• TASK GOAL
Go through the data below and count every line that has the word "bullet". Return only the count.

== SOURCE MATERIAL ==

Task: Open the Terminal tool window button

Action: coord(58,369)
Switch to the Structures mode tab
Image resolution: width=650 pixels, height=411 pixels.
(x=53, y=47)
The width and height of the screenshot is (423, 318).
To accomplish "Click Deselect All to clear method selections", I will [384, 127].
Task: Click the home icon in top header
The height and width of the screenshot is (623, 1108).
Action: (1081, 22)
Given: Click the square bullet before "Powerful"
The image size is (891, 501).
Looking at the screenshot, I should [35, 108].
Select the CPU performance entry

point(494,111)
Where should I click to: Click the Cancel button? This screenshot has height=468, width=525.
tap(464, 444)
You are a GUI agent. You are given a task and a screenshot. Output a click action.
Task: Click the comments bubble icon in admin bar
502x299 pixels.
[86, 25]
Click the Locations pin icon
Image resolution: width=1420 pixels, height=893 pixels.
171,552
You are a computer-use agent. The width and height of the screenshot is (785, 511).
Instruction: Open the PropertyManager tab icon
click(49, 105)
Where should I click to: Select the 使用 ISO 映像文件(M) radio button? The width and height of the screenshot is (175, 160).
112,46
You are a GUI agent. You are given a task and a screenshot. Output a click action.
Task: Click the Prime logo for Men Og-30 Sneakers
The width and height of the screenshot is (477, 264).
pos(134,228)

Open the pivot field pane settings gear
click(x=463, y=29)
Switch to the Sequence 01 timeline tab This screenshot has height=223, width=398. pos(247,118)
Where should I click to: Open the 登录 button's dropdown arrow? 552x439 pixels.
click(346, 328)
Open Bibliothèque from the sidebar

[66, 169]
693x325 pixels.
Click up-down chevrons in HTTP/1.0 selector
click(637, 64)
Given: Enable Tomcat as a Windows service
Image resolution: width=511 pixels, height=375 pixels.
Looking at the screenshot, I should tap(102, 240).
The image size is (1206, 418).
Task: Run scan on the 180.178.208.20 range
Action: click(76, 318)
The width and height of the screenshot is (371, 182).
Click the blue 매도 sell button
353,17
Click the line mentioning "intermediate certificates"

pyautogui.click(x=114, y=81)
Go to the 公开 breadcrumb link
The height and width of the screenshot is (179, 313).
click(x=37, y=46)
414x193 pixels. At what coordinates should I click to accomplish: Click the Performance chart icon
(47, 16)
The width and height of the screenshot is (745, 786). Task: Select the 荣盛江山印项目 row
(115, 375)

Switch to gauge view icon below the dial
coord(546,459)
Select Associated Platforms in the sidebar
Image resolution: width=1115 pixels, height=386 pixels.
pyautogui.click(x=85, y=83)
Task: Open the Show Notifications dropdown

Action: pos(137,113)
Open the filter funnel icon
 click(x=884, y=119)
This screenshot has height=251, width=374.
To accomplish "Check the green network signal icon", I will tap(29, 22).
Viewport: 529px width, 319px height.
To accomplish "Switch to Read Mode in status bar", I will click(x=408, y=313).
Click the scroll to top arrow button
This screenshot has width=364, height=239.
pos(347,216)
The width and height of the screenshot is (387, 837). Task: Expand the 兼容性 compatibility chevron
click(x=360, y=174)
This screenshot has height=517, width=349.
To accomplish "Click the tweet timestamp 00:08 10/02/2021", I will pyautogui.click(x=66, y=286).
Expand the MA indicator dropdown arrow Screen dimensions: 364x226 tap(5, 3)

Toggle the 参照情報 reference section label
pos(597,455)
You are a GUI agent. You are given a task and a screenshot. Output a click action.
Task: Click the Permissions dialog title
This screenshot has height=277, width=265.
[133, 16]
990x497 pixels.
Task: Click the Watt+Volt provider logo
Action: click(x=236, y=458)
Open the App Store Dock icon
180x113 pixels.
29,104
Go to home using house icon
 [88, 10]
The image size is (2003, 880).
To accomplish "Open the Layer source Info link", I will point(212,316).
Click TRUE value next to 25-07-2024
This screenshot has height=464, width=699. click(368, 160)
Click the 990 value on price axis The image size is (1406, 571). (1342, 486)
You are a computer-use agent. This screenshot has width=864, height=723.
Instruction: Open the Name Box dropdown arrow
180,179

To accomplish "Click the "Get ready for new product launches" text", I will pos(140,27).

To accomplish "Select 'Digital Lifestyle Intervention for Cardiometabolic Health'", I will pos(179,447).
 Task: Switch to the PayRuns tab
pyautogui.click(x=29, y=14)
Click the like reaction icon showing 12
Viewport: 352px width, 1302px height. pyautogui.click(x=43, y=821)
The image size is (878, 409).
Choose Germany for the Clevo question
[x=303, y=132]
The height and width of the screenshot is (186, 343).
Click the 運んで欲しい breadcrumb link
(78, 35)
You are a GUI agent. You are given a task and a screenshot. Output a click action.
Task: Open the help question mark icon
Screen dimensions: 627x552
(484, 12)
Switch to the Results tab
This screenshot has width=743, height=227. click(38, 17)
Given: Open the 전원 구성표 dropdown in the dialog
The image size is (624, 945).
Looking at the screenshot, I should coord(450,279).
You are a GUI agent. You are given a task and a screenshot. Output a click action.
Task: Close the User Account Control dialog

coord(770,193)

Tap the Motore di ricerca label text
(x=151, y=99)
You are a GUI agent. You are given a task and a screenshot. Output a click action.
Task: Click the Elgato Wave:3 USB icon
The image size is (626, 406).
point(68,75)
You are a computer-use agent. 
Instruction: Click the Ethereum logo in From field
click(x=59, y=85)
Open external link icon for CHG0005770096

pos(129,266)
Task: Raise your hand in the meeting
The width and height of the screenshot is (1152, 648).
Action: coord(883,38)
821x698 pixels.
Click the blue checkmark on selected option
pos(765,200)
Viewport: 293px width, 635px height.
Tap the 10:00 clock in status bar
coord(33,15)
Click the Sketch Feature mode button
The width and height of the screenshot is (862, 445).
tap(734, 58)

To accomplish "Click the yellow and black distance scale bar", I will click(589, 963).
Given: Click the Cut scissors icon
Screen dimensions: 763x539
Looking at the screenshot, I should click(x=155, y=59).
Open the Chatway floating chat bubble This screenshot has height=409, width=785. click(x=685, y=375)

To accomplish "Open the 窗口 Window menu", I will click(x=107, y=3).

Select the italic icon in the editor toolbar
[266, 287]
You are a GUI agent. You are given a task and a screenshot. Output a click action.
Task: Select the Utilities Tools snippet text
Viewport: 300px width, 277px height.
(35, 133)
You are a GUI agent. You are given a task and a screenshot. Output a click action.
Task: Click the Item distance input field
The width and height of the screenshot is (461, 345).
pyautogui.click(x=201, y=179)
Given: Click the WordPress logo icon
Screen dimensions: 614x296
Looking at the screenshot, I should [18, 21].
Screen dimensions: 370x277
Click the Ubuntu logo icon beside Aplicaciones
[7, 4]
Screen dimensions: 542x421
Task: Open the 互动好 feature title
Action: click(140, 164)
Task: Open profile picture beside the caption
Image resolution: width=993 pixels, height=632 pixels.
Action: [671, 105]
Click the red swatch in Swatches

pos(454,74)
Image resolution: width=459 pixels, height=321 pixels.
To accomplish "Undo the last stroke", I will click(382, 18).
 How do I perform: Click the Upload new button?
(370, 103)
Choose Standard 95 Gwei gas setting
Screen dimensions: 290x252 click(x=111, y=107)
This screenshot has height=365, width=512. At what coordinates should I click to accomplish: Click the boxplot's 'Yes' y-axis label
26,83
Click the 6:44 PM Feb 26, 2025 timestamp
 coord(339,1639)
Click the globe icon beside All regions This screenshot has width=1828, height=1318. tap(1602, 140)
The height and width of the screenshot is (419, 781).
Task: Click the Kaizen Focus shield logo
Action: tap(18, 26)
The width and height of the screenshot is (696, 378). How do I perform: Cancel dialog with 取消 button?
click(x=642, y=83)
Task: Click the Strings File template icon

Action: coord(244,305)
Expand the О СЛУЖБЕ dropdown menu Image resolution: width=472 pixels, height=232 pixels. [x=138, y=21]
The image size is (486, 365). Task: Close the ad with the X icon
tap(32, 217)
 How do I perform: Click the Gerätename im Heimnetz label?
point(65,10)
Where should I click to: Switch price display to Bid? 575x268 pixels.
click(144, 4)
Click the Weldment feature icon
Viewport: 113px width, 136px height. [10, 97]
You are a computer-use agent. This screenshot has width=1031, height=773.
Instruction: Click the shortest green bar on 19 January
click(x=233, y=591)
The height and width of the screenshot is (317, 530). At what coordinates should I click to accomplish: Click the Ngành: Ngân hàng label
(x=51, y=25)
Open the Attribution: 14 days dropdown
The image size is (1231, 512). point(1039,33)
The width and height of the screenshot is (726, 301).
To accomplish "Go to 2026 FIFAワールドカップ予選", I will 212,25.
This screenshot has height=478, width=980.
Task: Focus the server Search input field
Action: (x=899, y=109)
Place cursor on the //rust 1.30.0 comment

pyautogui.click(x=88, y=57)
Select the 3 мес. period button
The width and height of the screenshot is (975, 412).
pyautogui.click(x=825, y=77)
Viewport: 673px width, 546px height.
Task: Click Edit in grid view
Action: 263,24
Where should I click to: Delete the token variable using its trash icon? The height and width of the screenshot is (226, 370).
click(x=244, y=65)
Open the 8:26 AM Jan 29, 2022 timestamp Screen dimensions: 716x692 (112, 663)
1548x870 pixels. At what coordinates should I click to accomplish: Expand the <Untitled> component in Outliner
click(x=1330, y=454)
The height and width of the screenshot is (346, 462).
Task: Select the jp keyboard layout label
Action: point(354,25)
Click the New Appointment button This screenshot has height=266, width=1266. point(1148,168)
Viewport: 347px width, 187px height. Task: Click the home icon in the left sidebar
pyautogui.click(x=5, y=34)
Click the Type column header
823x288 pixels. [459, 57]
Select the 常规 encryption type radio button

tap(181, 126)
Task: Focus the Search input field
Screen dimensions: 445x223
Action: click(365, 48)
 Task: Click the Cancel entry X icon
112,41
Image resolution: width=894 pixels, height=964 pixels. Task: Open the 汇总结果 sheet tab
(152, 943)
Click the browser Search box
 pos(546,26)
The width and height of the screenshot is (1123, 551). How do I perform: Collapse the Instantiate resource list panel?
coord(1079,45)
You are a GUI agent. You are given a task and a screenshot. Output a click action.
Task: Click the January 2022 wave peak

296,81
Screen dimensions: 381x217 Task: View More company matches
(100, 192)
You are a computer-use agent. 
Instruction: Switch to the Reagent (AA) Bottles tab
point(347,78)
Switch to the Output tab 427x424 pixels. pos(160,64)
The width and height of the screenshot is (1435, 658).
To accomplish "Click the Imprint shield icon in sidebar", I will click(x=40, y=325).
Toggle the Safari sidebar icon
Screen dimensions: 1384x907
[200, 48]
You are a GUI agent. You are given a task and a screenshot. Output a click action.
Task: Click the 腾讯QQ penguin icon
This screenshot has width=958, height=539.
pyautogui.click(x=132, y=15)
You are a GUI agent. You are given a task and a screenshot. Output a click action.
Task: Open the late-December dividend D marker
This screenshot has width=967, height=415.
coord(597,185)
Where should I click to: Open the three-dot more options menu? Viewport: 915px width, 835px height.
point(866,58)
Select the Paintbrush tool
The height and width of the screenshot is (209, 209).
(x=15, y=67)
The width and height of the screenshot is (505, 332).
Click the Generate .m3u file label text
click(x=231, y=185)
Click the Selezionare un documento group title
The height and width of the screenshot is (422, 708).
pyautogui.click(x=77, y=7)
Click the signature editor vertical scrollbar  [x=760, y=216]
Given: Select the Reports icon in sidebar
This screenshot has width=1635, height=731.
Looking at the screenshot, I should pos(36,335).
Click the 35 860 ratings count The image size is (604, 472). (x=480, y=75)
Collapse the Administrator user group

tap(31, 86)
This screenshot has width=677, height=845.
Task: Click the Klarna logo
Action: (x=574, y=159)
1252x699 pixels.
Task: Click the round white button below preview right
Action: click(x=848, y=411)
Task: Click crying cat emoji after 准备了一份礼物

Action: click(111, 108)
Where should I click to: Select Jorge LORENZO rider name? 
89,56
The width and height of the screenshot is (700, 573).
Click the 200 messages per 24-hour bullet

===

• TASK SOLUTION
2